Così un pomeriggio arriva una telefonata, sono incazzati perché il set é allestito ma qualcuno si é dimenticato di chiamare i modelli. Il fotografo si scusa al telefono con la persona che chiama poi dice Ma come faccio adesso a trovarti uno così, come mi chiedi te, che sembri uno studente, poi alza gli occhi mi vede, allora dice al telefono Tutto risolto, te ne mando uno tra dieci minuti.

Mi dá due colpetti con la mano ai capelli e le istruzioni su come raggiungere il posto.

E’ agosto inoltrato e nel marciapiede rimangono le impronte delle scarpe, mentre cerco la porta.

Mi fanno sedere su un divanetto, tra un noto modello e ballerino cubano (noto soprattutto per essere stato ad un passo dal matrimonio con una delle soubrette più arroganti della televisione italiana) e un suo amico che fa l’allenatore di body sculpting, nel tempo libero il ballerino, come hobby il cantante in diverse trasmissioni tv, e come secondo lavoro il modello per una nota pubblicità che avrete sicuramente visto, se vi è capitato di aprire un quotidiano, un giornale o una pagina internet nel periodo di tempo che va dal 2005 al 2010.

Un uomo arriva aggiustandosi i capelli, saluta i due ragazzi come se li conoscesse da tempo, poi guarda me e mi chiede, testuali parole:

– E tu cosa saresti?

Indeciso su cosa rispondere gli dico Sono quello che sembra uno studente.
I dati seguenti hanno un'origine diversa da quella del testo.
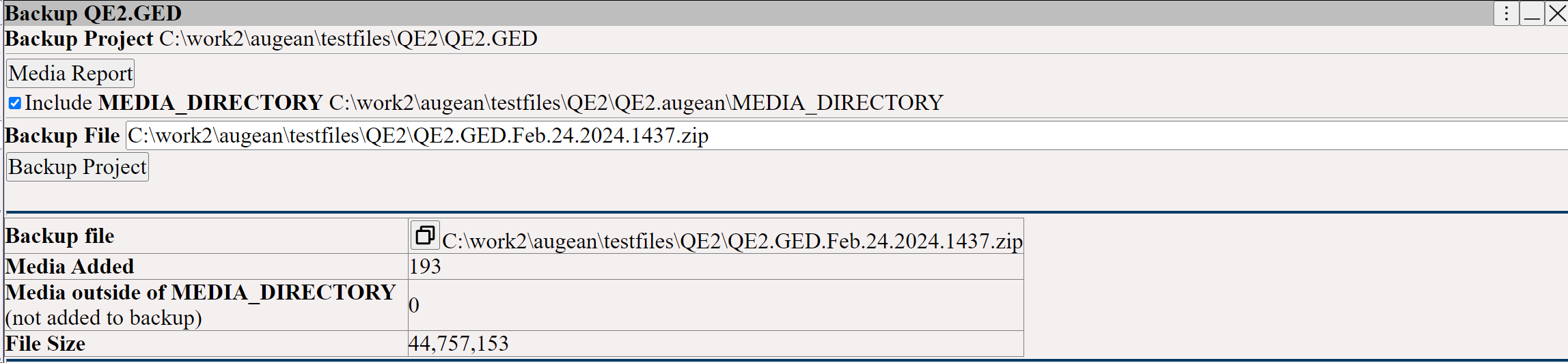Click the Media Added row label

70,267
Lui fa la faccia che fanno i bambini quando vedono un uccellino schiacciato per strada, tra l’inorridito e l’incuriosito. Valuta brevemente gli impegni pendenti, decide di avere tempo a sufficienza da dedicare alla mia nullità, e mi porta in una stanza laterale, dove c’è una sedia da barbiere. Mi dà due colpetti con la mano ai capelli, poi mi dice Non ci siamo, vedi qui son tutti secchi, sai questo è uno shooting per il nostro calendario, siamo un franchising di parrucchieri, mi dice mostrandomi un calendario che in copertina vede il noto personaggio televisivo e attore Costantino Vitagliano, immortalato nell’atto di aggiustarsi una folta chioma di fulvi capelli neri.
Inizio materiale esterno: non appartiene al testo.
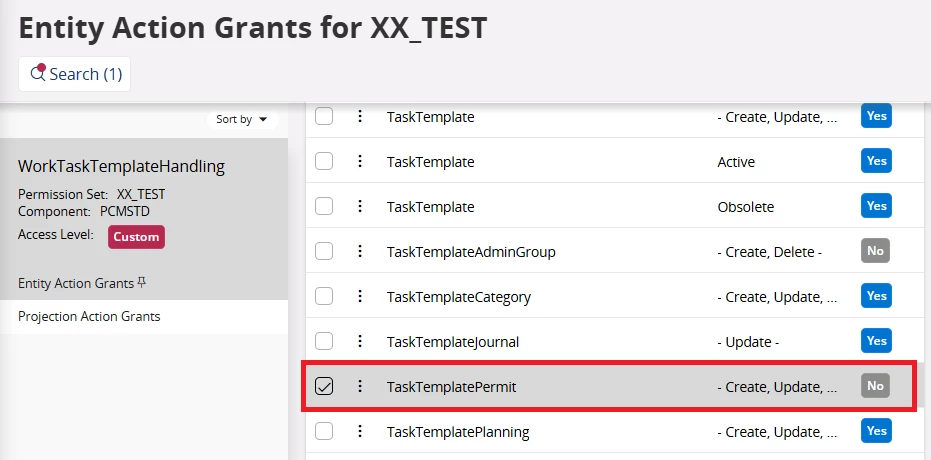
Task: Select the TaskTemplateJournal row checkbox
Action: coord(324,341)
Io annuisco e rispondo che ero a conoscenza del problema che ho con la secchezza dei miei bulbi capillari. Lui mi parla di alcuni prodotti che potrei considerare di usare in futuro. Io lo ringrazio, gli chiedo il prezzo più per cortesia che per interesse, lui me lo dice, io lo ringrazio nuovamente declinando l’offerta, lui mi dice che meno male non avevo intenzione di comprare il prodotto perché lì non lo possono vendere, ce l’hanno solo a livello dimostrativo.

Poi esco salutando i modelli, che nel frattempo si sono alzati in piedi. Il più piccolo dei due è alto due metri e cinque, e pare che gli abbiano montato due angurie al posto delle spalle.

Esco in strada, trovo un bar, ordino una birra, e finalmente arrossisco fino quasi a svenire.